Assignment: From the data below, return the exact lines starting at the line containing "[Nuance Silver Individual" and ending at the line containing "Detta är en", both included, and nothing else.

Records supplied:
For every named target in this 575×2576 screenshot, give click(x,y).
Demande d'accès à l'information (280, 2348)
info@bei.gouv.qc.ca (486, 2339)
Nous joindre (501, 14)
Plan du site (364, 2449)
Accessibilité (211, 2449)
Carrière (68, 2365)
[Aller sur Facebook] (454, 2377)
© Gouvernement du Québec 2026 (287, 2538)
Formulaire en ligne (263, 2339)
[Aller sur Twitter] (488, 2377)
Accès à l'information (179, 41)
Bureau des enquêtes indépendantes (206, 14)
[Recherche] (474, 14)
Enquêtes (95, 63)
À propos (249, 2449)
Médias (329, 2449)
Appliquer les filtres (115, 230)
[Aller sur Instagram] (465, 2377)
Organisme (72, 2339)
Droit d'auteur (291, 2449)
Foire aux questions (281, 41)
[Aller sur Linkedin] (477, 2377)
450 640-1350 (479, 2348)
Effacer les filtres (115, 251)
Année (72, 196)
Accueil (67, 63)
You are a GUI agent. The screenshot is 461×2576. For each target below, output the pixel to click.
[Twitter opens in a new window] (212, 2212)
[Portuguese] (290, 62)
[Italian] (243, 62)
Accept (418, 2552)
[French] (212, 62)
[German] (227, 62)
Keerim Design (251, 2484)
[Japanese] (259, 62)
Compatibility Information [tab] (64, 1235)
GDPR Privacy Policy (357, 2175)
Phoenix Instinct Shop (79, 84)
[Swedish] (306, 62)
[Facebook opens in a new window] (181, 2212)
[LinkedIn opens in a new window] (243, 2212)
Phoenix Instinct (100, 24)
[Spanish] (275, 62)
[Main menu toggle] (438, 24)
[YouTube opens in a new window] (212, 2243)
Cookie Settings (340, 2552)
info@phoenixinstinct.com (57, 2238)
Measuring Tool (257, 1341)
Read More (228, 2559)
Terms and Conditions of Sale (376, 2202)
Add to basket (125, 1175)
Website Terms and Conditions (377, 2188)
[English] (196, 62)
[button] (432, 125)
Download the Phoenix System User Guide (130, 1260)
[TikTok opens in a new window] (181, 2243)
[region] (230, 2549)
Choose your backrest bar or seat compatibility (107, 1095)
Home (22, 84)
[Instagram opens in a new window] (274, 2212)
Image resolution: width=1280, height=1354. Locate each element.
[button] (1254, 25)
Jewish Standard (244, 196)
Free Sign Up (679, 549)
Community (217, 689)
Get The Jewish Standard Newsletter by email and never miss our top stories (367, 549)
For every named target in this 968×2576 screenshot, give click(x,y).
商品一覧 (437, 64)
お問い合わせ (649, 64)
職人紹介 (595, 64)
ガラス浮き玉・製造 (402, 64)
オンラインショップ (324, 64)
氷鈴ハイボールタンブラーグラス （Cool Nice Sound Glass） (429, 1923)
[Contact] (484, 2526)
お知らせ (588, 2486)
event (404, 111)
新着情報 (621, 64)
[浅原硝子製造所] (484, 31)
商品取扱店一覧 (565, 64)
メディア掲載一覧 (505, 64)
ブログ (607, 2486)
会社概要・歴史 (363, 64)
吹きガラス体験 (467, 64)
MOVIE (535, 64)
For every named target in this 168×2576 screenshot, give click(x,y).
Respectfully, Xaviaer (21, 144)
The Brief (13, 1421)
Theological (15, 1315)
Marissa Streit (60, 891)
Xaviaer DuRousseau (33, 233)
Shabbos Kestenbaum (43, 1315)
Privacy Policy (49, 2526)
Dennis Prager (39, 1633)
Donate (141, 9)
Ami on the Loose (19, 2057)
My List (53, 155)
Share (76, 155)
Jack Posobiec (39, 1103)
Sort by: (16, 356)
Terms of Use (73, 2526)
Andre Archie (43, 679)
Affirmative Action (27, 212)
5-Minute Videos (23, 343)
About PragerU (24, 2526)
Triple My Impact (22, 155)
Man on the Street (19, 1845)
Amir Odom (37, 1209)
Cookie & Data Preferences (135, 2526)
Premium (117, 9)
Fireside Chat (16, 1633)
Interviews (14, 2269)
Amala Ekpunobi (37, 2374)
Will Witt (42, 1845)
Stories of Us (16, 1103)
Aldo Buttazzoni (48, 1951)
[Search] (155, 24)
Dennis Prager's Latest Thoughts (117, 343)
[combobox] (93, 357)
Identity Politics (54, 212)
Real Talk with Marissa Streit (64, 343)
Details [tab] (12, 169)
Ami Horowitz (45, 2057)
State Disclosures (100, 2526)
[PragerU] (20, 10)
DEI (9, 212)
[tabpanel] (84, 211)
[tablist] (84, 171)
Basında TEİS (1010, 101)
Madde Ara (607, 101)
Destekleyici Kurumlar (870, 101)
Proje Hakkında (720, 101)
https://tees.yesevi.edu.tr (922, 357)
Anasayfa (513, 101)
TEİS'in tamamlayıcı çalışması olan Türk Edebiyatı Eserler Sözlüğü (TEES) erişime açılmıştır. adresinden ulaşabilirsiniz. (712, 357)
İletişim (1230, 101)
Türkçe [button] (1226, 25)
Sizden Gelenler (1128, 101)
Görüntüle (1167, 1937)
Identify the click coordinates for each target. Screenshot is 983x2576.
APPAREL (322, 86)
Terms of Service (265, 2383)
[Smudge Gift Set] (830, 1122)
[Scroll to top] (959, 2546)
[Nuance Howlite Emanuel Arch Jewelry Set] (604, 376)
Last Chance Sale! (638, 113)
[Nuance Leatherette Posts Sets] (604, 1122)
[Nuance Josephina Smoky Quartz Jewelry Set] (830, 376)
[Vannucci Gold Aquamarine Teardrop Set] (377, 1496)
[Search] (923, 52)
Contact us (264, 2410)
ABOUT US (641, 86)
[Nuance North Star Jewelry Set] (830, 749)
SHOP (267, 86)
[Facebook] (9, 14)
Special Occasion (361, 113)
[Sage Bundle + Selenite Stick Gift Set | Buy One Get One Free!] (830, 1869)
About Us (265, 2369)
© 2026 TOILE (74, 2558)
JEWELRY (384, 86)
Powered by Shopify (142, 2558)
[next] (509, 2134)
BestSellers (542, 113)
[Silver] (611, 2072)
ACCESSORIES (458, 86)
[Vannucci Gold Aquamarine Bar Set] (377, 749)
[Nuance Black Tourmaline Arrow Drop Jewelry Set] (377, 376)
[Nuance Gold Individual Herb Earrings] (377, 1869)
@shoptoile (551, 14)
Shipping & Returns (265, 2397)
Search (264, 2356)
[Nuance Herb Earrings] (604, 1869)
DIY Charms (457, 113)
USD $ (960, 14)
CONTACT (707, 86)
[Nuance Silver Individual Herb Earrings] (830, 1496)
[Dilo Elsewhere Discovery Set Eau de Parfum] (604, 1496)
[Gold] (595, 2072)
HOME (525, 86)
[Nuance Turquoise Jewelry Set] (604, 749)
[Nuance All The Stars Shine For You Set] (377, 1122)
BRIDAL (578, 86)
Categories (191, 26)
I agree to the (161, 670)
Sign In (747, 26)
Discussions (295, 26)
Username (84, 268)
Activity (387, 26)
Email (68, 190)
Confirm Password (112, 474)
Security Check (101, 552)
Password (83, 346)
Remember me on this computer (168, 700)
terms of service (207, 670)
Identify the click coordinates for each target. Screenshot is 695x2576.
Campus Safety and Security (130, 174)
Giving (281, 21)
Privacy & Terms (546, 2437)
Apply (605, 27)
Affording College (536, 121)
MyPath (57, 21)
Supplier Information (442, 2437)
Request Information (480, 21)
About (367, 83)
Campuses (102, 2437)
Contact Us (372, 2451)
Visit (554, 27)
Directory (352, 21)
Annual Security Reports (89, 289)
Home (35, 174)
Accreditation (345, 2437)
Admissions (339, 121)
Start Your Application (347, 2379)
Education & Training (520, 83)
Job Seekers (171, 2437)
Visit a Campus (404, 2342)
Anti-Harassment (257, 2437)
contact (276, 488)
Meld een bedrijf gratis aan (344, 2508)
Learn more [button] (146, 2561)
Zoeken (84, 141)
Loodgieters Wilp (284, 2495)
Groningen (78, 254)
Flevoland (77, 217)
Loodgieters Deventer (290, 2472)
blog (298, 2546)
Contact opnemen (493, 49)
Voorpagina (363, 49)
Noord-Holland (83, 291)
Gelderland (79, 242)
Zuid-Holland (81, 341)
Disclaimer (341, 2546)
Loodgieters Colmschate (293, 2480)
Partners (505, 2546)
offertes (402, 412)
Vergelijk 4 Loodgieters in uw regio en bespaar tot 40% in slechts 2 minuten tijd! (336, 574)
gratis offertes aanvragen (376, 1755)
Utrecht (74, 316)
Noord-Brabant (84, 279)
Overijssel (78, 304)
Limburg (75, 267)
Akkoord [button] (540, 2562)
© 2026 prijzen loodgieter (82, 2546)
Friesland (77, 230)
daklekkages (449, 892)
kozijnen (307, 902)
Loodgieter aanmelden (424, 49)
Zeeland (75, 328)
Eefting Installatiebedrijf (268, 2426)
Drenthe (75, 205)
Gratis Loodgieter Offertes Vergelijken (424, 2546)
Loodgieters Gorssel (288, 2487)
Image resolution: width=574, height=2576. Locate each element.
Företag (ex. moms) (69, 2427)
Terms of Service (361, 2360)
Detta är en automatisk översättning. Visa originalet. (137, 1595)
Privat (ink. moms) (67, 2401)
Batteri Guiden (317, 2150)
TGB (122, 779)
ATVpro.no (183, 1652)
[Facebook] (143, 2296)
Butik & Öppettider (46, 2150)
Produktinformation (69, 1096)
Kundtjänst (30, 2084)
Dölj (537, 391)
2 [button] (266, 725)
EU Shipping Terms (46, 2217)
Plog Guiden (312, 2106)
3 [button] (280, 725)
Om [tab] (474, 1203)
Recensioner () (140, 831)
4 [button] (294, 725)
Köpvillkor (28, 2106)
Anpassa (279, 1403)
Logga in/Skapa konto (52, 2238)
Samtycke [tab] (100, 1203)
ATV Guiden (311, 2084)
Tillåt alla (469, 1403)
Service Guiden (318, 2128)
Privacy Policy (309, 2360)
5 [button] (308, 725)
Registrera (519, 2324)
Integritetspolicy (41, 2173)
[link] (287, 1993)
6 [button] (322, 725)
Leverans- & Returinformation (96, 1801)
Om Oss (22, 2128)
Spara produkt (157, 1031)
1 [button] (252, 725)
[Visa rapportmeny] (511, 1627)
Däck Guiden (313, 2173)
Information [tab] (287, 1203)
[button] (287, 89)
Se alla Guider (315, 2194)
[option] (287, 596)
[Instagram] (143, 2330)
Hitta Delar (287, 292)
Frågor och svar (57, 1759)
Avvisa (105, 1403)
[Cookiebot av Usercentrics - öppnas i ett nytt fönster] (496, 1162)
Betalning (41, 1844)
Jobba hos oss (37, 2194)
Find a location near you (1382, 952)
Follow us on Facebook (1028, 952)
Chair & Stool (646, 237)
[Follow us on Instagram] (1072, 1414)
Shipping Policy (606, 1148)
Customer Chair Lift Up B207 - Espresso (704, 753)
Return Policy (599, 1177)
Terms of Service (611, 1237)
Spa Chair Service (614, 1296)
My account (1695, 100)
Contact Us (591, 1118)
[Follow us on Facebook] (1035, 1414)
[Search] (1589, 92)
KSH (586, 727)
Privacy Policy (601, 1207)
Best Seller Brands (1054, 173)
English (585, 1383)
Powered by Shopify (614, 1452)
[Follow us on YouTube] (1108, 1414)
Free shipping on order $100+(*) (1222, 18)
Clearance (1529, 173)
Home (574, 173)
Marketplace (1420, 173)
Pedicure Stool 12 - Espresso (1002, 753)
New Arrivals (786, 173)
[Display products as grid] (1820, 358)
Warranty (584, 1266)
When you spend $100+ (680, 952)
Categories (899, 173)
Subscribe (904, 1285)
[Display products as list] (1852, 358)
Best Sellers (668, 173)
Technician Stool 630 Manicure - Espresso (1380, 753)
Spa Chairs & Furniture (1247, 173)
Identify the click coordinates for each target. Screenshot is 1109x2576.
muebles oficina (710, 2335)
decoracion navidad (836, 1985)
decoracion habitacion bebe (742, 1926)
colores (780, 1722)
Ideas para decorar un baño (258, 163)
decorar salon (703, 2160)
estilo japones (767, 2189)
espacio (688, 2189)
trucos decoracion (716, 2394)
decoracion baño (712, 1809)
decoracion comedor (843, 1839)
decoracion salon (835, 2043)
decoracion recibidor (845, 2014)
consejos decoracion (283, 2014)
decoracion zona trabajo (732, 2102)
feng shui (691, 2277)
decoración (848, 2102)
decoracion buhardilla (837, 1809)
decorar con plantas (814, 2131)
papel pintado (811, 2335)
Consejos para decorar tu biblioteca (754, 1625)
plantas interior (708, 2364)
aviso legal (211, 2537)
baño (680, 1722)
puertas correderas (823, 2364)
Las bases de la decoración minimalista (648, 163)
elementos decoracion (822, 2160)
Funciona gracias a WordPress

Solution for this exercise:
[Nuance Silver Individual Herb Earrings] (830, 1496)
[Dilo Elsewhere Discovery Set Eau de Parfum] (604, 1496)
[Gold] (595, 2072)
HOME (525, 86)
[Nuance Turquoise Jewelry Set] (604, 749)
[Nuance All The Stars Shine For You Set] (377, 1122)
BRIDAL (578, 86)
Categories (191, 26)
I agree to the (161, 670)
Sign In (747, 26)
Discussions (295, 26)
Username (84, 268)
Activity (387, 26)
Email (68, 190)
Confirm Password (112, 474)
Security Check (101, 552)
Password (83, 346)
Remember me on this computer (168, 700)
terms of service (207, 670)
Identify the click coordinates for each target. Screenshot is 695x2576.
Campus Safety and Security (130, 174)
Giving (281, 21)
Privacy & Terms (546, 2437)
Apply (605, 27)
Affording College (536, 121)
MyPath (57, 21)
Supplier Information (442, 2437)
Request Information (480, 21)
About (367, 83)
Campuses (102, 2437)
Contact Us (372, 2451)
Visit (554, 27)
Directory (352, 21)
Annual Security Reports (89, 289)
Home (35, 174)
Accreditation (345, 2437)
Admissions (339, 121)
Start Your Application (347, 2379)
Education & Training (520, 83)
Job Seekers (171, 2437)
Visit a Campus (404, 2342)
Anti-Harassment (257, 2437)
contact (276, 488)
Meld een bedrijf gratis aan (344, 2508)
Learn more [button] (146, 2561)
Zoeken (84, 141)
Loodgieters Wilp (284, 2495)
Groningen (78, 254)
Flevoland (77, 217)
Loodgieters Deventer (290, 2472)
blog (298, 2546)
Contact opnemen (493, 49)
Voorpagina (363, 49)
Noord-Holland (83, 291)
Gelderland (79, 242)
Zuid-Holland (81, 341)
Disclaimer (341, 2546)
Loodgieters Colmschate (293, 2480)
Partners (505, 2546)
offertes (402, 412)
Vergelijk 4 Loodgieters in uw regio en bespaar tot 40% in slechts 2 minuten tijd! (336, 574)
gratis offertes aanvragen (376, 1755)
Utrecht (74, 316)
Noord-Brabant (84, 279)
Overijssel (78, 304)
Limburg (75, 267)
Akkoord [button] (540, 2562)
© 2026 prijzen loodgieter (82, 2546)
Friesland (77, 230)
daklekkages (449, 892)
kozijnen (307, 902)
Loodgieter aanmelden (424, 49)
Zeeland (75, 328)
Eefting Installatiebedrijf (268, 2426)
Drenthe (75, 205)
Gratis Loodgieter Offertes Vergelijken (424, 2546)
Loodgieters Gorssel (288, 2487)
Image resolution: width=574, height=2576. Locate each element.
Företag (ex. moms) (69, 2427)
Terms of Service (361, 2360)
Detta är en automatisk översättning. Visa originalet. (137, 1595)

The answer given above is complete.